Task — Which lines of the records contain the word "dropdown"? Select each of those lines and copy it out in full, treating the match as case-sensitive.
|---|
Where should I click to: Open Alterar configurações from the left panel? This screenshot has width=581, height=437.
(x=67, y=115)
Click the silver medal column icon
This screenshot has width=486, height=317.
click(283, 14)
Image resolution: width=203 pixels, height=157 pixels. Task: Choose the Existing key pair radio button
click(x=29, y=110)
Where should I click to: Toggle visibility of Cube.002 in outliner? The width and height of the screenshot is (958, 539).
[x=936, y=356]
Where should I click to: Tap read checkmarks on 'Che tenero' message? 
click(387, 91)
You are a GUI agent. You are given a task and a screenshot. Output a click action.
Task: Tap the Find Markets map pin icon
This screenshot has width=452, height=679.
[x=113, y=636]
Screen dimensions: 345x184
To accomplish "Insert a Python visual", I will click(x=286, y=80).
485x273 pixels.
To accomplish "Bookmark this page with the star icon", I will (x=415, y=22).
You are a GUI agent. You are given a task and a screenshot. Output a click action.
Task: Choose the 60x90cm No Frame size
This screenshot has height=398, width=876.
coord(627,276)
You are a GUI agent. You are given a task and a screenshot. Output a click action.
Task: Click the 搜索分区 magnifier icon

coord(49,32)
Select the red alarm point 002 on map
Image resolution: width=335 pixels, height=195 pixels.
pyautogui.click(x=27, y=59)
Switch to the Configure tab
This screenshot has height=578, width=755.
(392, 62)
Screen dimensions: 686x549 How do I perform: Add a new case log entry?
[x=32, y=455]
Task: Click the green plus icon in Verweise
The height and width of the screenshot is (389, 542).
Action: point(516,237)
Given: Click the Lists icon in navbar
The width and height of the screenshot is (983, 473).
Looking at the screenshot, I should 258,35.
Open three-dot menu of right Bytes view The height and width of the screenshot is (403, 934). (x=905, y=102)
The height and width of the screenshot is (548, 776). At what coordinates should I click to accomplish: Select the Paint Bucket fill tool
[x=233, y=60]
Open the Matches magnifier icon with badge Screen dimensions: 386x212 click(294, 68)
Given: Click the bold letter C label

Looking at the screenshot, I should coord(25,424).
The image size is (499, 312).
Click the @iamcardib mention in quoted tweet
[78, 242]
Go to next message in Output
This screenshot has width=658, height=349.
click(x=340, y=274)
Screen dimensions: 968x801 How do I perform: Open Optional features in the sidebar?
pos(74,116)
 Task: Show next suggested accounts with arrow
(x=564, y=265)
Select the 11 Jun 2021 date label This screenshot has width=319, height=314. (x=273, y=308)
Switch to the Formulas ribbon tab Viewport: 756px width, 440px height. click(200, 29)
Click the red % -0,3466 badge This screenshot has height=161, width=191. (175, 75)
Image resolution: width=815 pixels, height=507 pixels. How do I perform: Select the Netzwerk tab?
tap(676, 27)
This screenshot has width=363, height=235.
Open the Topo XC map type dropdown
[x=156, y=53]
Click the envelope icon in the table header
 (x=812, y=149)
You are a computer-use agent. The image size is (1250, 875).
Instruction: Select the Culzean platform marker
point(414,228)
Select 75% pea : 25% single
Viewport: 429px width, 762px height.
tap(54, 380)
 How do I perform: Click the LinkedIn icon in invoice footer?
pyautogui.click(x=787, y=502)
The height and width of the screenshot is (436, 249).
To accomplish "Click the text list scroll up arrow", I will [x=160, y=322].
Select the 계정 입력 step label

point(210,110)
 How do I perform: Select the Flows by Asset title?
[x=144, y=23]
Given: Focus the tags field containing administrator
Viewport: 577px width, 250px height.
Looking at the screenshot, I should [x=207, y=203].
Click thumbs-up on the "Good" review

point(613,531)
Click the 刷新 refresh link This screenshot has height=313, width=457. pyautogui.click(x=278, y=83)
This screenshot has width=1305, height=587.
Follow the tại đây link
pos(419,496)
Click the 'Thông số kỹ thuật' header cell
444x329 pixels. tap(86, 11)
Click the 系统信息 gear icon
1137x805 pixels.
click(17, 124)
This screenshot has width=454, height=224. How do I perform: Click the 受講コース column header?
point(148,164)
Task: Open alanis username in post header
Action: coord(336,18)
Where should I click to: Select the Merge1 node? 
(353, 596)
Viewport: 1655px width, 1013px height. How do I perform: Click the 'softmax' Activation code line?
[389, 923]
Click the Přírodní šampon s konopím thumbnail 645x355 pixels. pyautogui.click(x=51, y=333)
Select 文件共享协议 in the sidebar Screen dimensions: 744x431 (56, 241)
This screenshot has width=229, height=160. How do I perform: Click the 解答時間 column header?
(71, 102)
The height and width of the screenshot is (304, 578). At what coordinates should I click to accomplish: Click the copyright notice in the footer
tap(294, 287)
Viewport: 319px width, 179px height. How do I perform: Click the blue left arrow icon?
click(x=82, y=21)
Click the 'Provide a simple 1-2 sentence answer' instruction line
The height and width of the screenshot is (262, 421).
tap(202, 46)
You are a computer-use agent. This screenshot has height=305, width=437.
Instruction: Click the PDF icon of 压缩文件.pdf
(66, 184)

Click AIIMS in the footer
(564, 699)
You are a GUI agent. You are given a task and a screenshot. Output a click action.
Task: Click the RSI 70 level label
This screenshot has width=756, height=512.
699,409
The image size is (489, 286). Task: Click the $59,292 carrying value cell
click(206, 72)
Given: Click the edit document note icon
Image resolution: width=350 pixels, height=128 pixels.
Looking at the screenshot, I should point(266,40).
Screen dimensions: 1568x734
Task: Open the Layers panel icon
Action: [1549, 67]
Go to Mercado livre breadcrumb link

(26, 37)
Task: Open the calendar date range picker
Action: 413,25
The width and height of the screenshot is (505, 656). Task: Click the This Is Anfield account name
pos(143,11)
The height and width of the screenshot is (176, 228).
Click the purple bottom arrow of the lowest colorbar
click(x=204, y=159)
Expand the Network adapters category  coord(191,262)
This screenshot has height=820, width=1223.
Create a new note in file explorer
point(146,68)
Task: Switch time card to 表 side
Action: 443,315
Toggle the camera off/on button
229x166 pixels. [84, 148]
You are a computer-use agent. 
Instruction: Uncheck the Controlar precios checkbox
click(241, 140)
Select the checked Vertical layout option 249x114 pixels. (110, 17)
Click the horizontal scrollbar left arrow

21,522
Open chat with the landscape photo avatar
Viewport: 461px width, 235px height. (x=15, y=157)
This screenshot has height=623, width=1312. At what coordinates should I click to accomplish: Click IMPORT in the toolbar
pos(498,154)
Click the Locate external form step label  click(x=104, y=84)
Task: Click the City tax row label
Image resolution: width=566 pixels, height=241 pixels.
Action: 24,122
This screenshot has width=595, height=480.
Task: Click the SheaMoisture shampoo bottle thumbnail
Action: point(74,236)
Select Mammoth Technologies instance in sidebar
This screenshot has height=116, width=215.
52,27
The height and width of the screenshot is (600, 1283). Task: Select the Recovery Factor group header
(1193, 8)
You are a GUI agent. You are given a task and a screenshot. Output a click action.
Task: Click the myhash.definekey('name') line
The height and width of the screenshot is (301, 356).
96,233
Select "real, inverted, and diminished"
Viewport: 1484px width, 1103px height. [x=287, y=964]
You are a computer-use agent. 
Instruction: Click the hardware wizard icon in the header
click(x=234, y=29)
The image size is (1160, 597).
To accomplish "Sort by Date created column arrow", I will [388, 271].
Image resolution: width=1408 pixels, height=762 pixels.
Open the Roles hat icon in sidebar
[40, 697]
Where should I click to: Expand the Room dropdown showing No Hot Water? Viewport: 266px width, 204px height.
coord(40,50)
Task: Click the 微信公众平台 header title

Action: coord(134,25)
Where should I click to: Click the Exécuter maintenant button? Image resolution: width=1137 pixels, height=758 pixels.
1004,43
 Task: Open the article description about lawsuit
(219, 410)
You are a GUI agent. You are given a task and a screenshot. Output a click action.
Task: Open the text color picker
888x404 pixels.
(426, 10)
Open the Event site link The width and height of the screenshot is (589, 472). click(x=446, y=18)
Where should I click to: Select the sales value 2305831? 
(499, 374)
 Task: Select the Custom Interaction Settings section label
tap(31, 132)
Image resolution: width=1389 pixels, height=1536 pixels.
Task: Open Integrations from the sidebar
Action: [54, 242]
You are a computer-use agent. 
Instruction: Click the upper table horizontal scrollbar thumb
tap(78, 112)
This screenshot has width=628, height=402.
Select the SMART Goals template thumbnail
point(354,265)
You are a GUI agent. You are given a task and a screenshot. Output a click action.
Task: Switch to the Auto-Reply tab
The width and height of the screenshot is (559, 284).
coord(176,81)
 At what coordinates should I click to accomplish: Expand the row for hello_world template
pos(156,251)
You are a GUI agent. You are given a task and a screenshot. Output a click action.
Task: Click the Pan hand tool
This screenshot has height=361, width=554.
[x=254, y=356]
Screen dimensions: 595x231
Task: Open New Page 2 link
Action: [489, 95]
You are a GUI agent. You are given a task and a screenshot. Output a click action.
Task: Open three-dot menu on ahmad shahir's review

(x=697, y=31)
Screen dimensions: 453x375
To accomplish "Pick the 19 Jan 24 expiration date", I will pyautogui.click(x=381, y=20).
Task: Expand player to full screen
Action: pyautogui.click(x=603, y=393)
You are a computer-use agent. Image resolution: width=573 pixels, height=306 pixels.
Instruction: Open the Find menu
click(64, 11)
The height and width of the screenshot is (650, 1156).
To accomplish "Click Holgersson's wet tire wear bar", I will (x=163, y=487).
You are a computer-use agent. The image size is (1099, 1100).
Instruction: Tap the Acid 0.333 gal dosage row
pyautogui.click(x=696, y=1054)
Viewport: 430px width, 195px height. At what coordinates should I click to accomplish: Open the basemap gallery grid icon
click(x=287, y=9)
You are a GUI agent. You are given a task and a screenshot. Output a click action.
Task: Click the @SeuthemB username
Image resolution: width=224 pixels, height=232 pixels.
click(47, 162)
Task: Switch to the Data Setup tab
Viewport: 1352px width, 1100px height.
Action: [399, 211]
|---|
The answer —
Open the Topo XC map type dropdown
Where should I click to: Expand the Room dropdown showing No Hot Water? Viewport: 266px width, 204px height.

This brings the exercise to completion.